Now, that’s true, the play groups and internet gaming, but that’s not always the best response to one’s concern about socialization. Actually, I strongly believe, through logic and experience, that what kids learn in school is anti-socialization. But that’s another post. What I wanted to briefly talk about here is proper socialization.
From the time they’re born until they’re about 18, children are preparing for the rest of their lives; in other words, they are preparing for adulthood. Part of that preparation is learning to communicate with other human beings. That’s an important thing, communication. We’re social animals, and socializing with others of our species is darn near vital to our survival.
“Kids need to learn to work with other kids,” they say. “But why?”, I must ask. “When will they be working with other kids as adults?” Haha! No, really, think about it. As adults, they won’t be using working-with-kids skills, they’ll be using working-with-adults skills. Right? In preparation for adulthood, shouldn’t kids be, at least partly, among adults? Shouldn’t they be learning to communicate with adults? Shouldn’t their socialization be learned from adults? It’s not a no-brainer until you put your brain on it. It makes complete sense.

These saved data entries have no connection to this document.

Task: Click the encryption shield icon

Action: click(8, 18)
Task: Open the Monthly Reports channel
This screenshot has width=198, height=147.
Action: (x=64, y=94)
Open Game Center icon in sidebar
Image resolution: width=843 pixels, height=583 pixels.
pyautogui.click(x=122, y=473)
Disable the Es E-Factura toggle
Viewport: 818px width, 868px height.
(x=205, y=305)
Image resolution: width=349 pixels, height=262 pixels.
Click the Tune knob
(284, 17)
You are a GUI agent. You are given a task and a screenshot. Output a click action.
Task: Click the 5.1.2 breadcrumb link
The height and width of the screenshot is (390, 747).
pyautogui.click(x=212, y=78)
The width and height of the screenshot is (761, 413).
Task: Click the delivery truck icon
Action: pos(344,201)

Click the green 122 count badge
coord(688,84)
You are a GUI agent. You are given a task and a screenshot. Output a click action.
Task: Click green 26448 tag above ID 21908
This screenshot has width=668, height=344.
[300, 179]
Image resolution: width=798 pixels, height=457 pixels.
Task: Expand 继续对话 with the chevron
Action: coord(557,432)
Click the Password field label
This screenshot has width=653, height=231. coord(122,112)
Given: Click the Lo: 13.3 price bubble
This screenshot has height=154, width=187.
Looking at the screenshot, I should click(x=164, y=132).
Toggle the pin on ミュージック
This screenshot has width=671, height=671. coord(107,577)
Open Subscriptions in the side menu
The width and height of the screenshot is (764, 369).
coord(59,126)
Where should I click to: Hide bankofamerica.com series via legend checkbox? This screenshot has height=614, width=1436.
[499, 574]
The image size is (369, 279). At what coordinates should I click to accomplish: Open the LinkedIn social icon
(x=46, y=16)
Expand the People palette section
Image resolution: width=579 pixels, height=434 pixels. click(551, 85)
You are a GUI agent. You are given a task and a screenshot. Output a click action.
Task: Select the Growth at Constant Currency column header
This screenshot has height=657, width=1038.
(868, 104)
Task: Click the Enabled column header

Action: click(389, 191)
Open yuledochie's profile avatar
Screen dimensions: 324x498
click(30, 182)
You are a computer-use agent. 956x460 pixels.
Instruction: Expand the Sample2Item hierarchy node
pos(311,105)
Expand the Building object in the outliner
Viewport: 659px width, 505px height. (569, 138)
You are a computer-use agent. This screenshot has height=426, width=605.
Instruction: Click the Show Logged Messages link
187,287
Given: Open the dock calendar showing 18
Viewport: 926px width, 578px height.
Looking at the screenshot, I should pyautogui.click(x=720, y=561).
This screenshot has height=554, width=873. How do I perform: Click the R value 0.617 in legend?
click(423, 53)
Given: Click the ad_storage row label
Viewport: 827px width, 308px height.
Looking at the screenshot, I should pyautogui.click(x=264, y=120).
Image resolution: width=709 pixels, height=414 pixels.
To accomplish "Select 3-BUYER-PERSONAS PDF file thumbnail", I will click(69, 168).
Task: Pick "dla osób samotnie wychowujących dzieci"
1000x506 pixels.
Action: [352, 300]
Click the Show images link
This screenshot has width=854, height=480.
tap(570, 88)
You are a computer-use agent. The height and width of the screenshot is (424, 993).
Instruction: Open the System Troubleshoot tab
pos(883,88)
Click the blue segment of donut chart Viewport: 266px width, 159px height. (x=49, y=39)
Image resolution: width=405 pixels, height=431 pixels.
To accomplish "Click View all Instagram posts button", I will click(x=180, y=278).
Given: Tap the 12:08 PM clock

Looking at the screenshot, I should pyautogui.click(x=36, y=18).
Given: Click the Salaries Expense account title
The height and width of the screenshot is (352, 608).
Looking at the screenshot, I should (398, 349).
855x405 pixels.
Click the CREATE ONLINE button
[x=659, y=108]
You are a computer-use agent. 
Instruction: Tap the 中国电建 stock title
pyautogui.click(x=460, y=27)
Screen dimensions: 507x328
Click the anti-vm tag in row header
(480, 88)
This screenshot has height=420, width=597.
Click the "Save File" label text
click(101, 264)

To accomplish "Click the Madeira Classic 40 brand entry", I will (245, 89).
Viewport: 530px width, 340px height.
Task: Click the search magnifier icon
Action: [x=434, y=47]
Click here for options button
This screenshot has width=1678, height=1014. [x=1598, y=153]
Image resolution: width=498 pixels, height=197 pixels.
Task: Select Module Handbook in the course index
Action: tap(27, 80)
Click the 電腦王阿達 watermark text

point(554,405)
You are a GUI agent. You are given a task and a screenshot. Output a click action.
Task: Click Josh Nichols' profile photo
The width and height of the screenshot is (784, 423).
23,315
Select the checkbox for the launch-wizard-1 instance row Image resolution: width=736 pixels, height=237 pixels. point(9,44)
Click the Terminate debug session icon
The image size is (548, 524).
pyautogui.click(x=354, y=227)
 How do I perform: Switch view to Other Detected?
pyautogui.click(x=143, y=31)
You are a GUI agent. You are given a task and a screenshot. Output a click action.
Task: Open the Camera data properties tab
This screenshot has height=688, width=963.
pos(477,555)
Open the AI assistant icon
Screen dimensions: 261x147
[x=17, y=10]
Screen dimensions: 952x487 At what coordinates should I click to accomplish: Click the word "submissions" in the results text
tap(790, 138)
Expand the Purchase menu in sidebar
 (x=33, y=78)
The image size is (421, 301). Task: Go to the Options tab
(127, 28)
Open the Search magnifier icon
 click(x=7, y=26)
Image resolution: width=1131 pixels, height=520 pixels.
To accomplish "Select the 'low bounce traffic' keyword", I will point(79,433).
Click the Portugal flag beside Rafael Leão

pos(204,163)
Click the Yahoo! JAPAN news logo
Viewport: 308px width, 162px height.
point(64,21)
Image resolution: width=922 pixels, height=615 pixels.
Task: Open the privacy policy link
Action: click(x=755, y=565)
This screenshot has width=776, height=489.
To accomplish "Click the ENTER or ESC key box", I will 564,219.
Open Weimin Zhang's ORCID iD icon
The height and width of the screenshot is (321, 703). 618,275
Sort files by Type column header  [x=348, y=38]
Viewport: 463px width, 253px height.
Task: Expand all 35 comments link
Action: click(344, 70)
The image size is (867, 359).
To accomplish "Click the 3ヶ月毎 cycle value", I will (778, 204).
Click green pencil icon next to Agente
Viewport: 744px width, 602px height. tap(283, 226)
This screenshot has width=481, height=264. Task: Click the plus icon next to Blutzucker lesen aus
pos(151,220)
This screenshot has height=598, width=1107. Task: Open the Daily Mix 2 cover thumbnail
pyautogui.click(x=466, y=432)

Now, give yourself a facepalm and say “Duh!”.
Kids can’t learn proper communication skills and socialization from other kids because those kids need to learn them too! (Blind leading the blind?) They can only learn them from adults, and those are who they should spend quite a bit of time with if our concern is learning communication skills and socialization.
The comment is always made, and it needs to be properly responded to. Of course, tact must be used. Sometimes it’s not worth getting into a heated argument over. But there are those who are genuinely interested and open-minded enough to hear about this point of view. Give it to them.